Entries provided →
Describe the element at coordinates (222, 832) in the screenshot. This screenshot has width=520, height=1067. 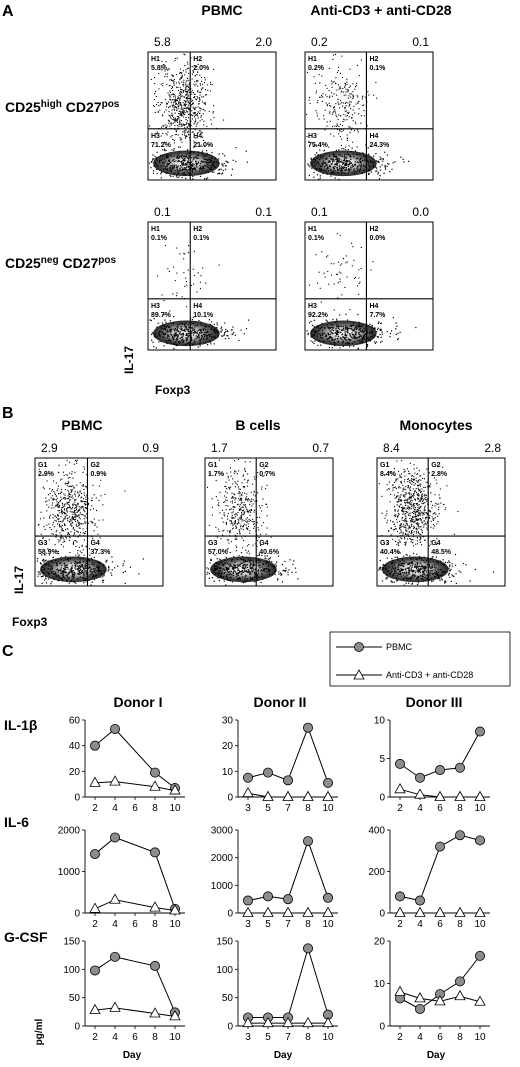
I see `y-tick-label: 3000` at that location.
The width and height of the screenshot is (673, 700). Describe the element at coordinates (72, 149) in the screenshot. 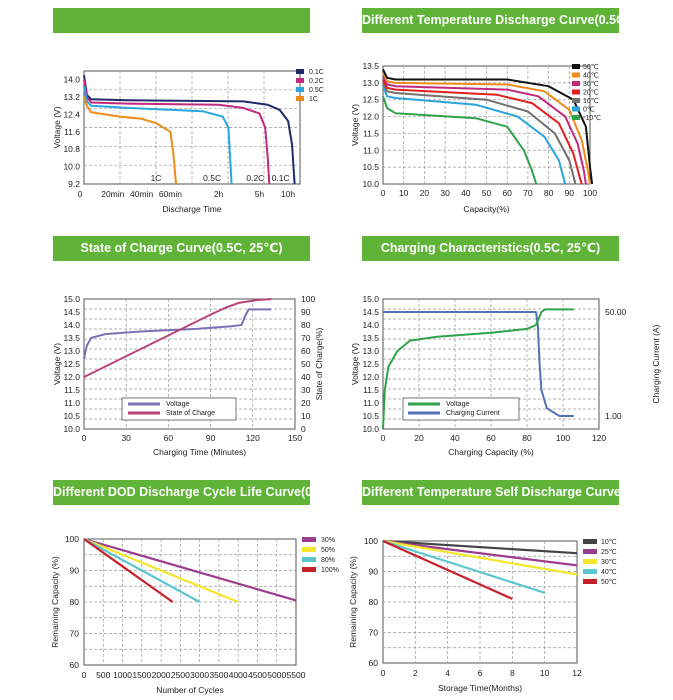

I see `y-tick-label: 10.8` at that location.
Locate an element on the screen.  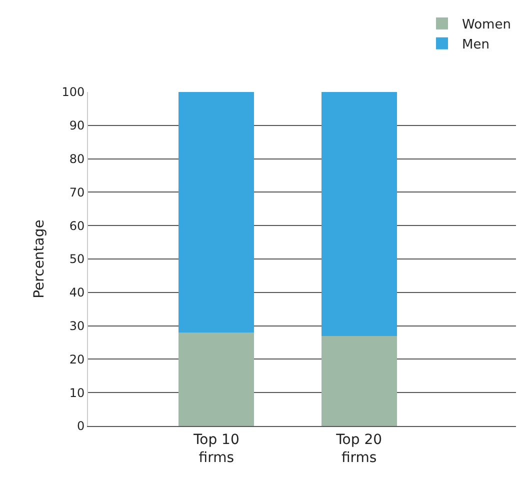
y-tick-label: 50 is located at coordinates (77, 259).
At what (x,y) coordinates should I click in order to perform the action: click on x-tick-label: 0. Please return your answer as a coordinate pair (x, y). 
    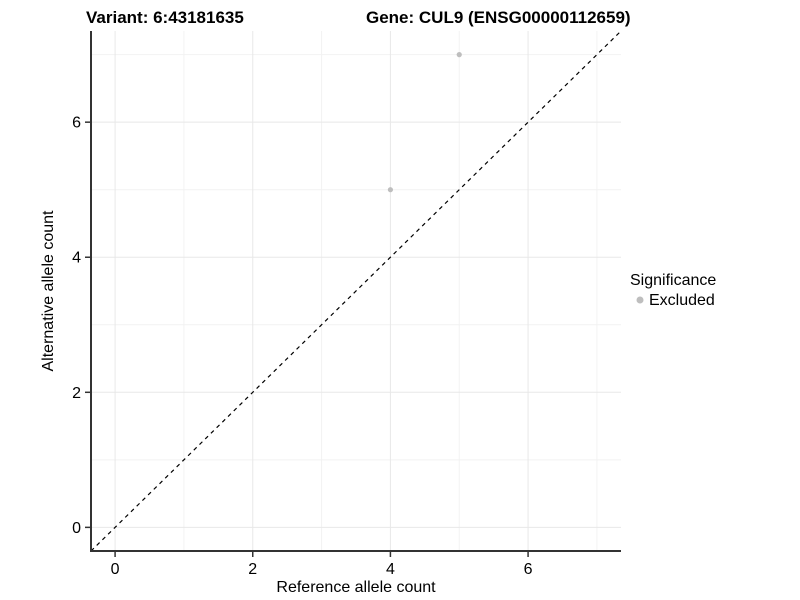
    Looking at the image, I should click on (116, 570).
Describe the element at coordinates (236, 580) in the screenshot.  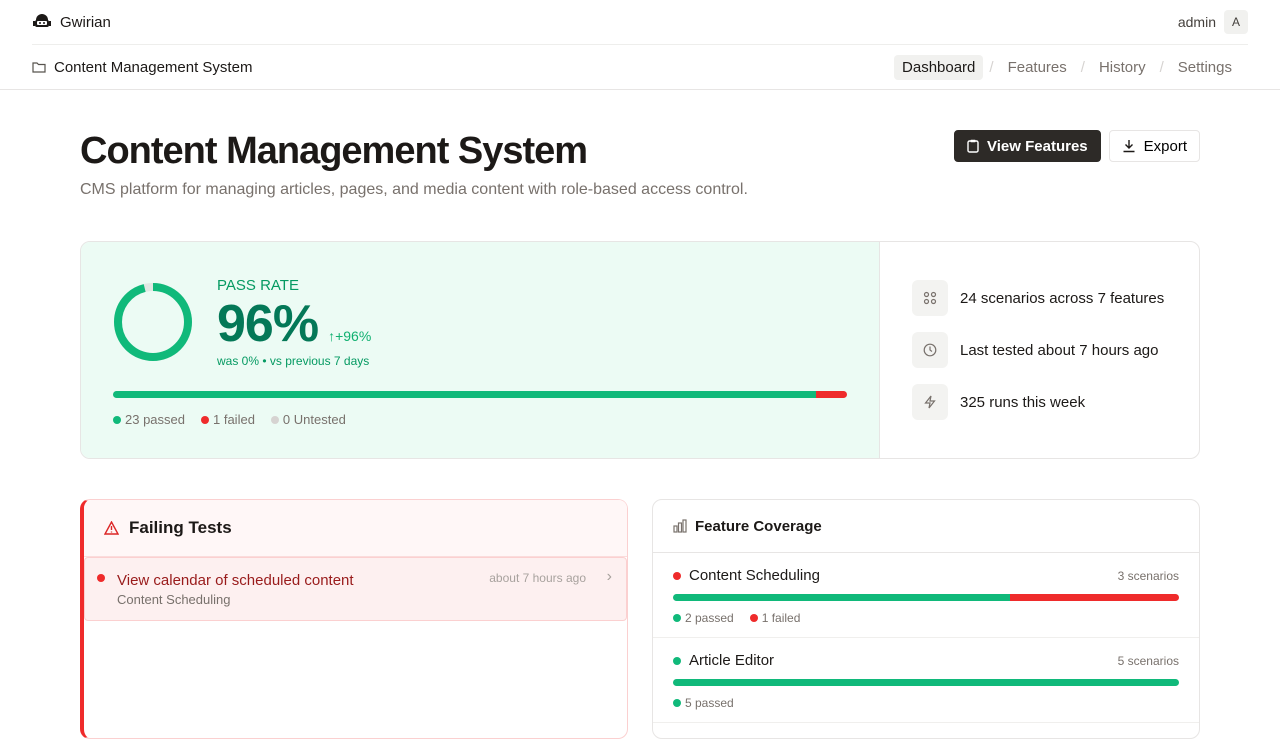
I see `failing-test-name: View calendar of scheduled content` at that location.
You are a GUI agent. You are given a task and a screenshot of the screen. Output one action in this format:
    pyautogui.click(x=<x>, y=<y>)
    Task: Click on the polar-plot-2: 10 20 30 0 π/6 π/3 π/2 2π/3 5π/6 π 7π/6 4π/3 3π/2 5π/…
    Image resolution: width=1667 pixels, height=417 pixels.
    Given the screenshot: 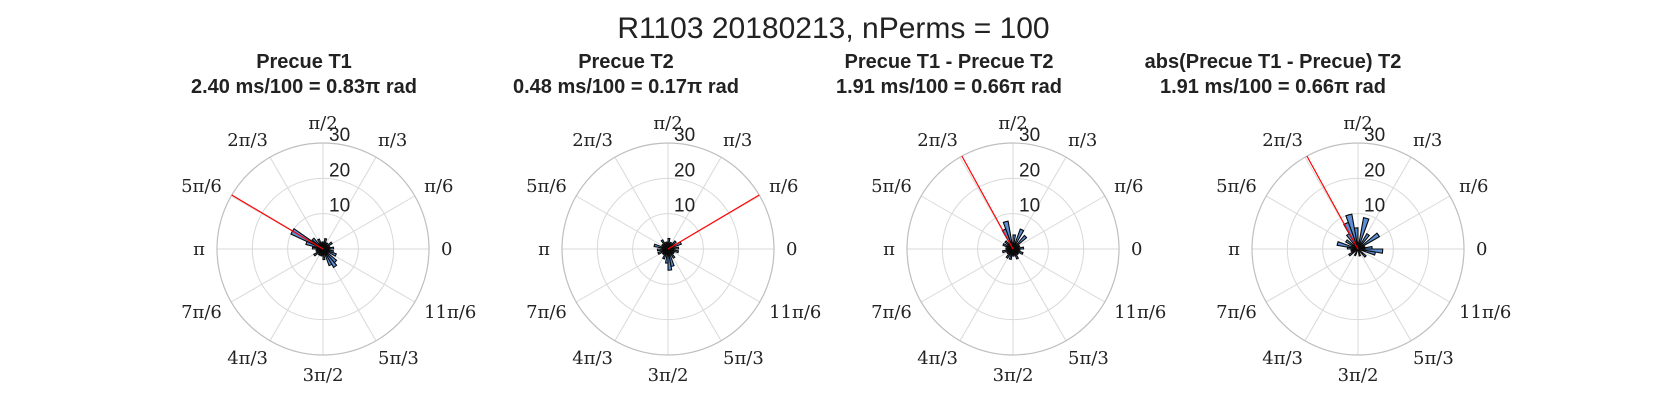 What is the action you would take?
    pyautogui.click(x=674, y=250)
    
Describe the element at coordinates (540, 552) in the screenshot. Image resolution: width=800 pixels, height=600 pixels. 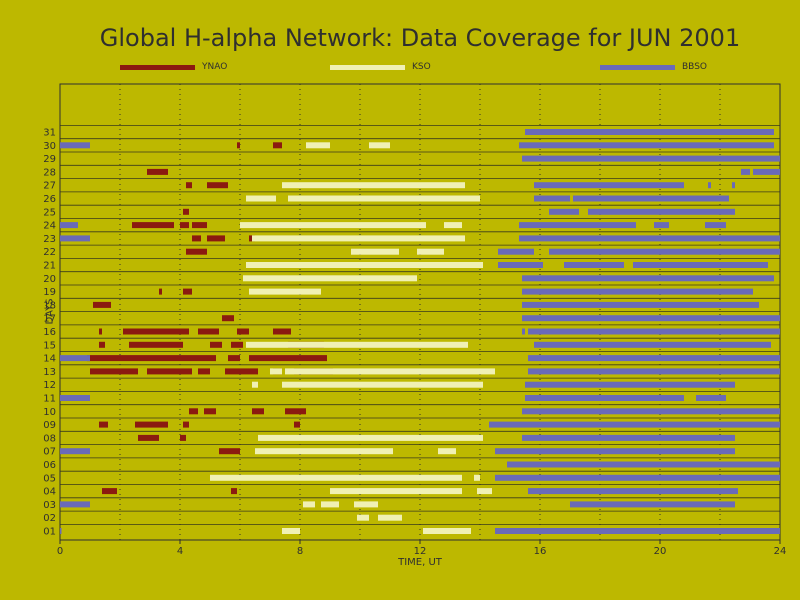
I see `x-tick-label: 16` at that location.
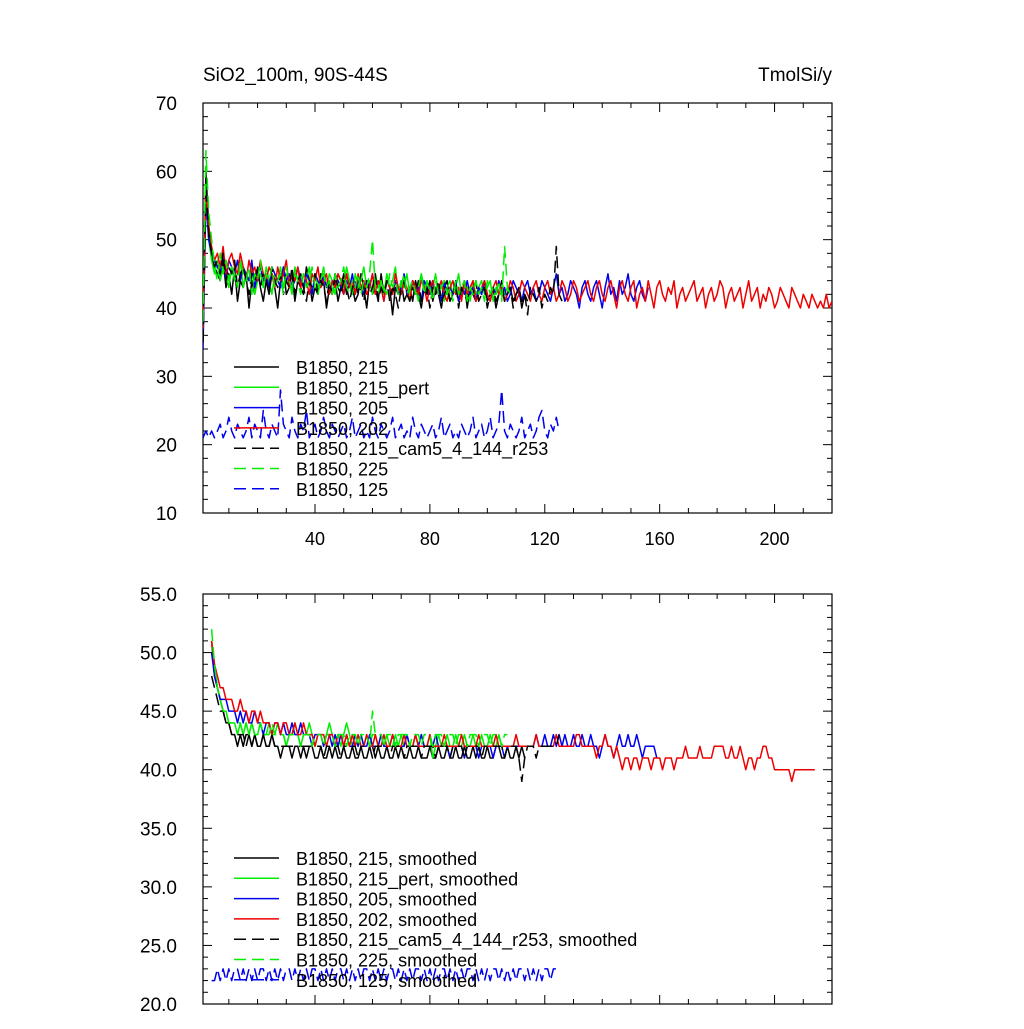 This screenshot has height=1029, width=1024. I want to click on top-legend-label: B1850, 205, so click(342, 409).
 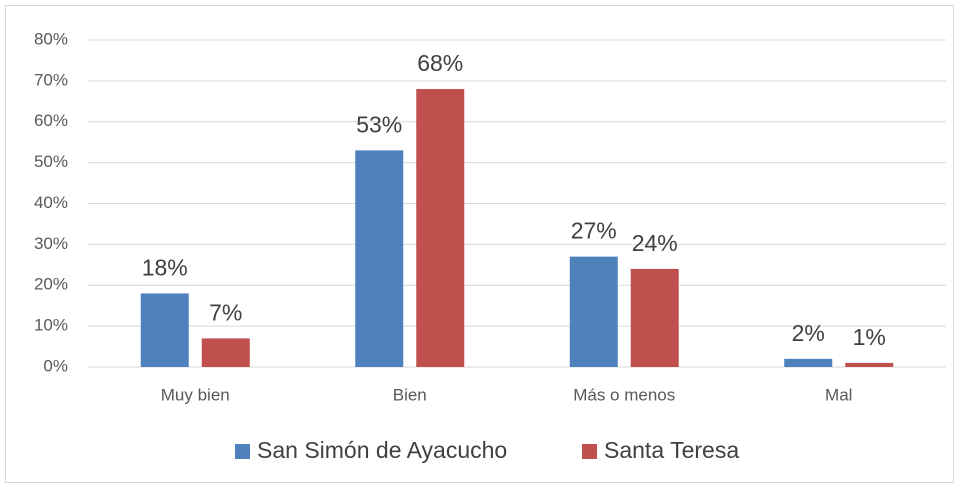 I want to click on y-tick-label: 80%, so click(x=51, y=38).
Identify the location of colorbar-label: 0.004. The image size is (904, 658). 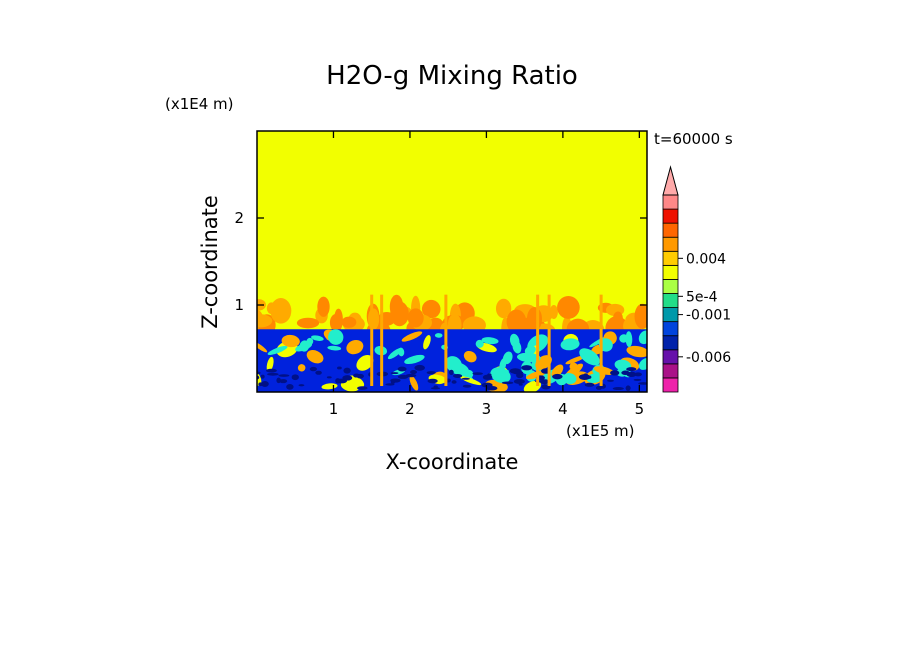
(706, 259).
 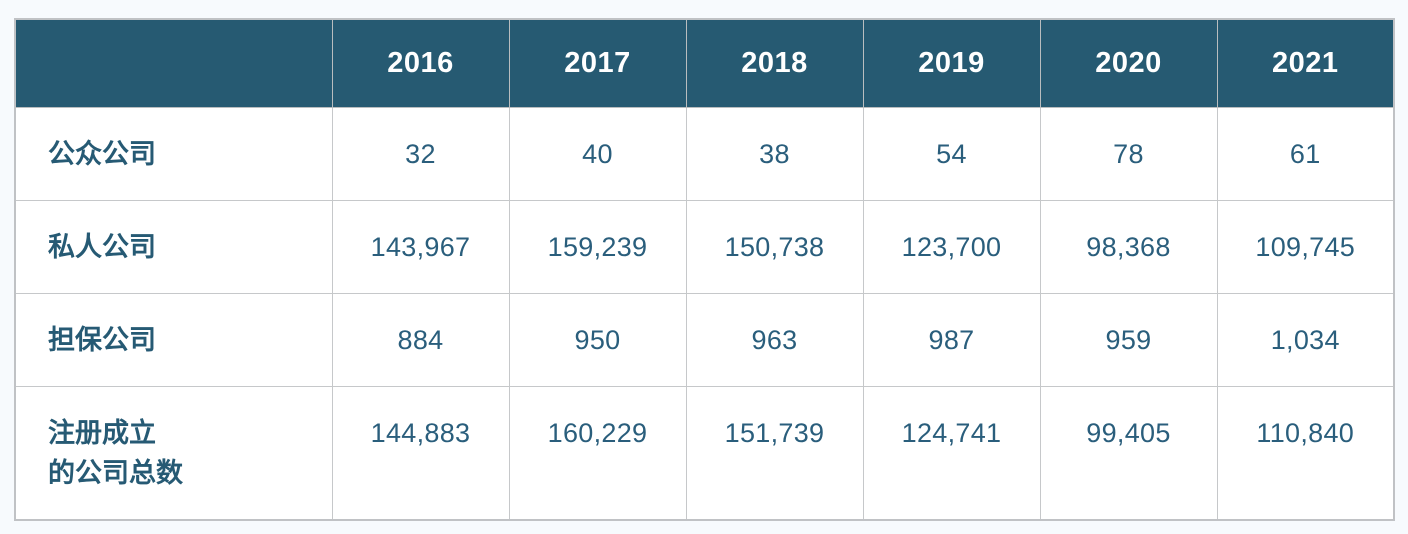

How to complete this task →
Reproduce the data word for word, starting at its first line and ending with the line containing "View calendar of", both included. Leave the pictures out.

Result for this task →
Describe the element at coordinates (222, 832) in the screenshot. This screenshot has width=520, height=1067. 
I see `y-tick-label: 3000` at that location.
The width and height of the screenshot is (673, 700). Describe the element at coordinates (72, 149) in the screenshot. 

I see `y-tick-label: 10.8` at that location.
Locate an element on the screen.  
y-tick-label: 50 is located at coordinates (77, 259).
At what (x,y) coordinates should I click in order to perform the action: click on x-tick-label: 0. Please return your answer as a coordinate pair (x, y). 
    Looking at the image, I should click on (116, 570).
Describe the element at coordinates (236, 580) in the screenshot.  
I see `failing-test-name: View calendar of scheduled content` at that location.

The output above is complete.